Stored records:
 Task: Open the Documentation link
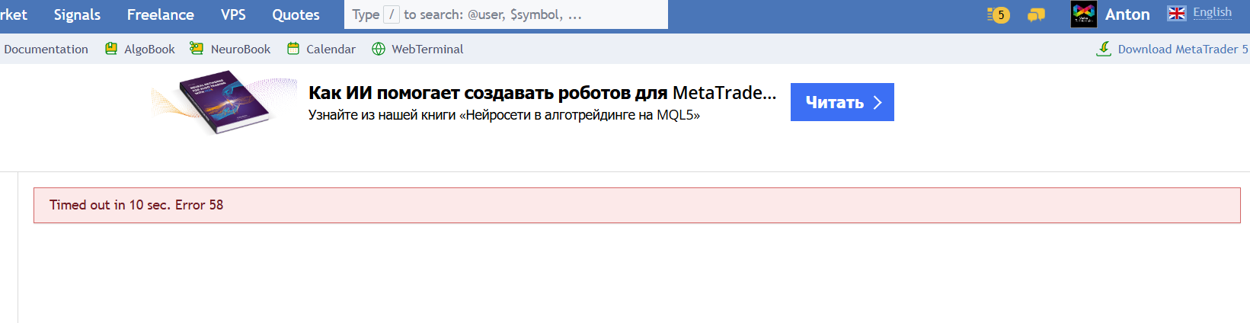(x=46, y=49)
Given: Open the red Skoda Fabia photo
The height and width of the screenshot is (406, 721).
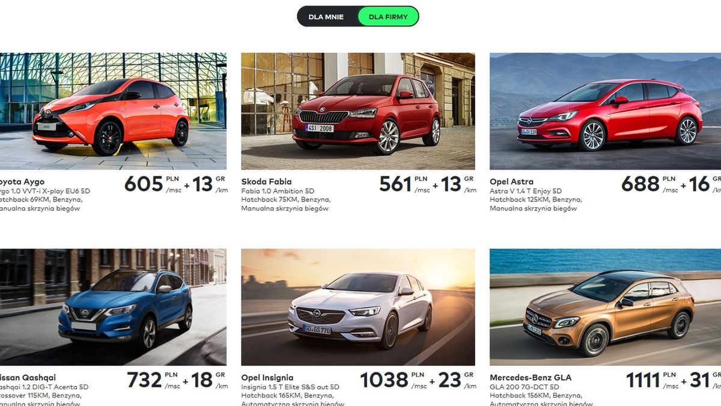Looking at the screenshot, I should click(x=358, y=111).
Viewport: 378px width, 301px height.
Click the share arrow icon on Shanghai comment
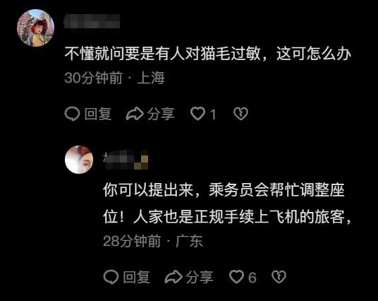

* * *

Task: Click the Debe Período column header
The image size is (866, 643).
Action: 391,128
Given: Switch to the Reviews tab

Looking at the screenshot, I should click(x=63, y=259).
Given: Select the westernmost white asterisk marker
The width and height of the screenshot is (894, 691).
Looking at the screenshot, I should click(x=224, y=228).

AIM OF THE TASK: Copy only this part of the entries above: the line with "The image size is (866, 643).", the line with "Given: Select the", and the lines between, all exactly as written.

ANSWER:
The image size is (866, 643).
Action: 391,128
Given: Switch to the Reviews tab

Looking at the screenshot, I should click(x=63, y=259).
Given: Select the westernmost white asterisk marker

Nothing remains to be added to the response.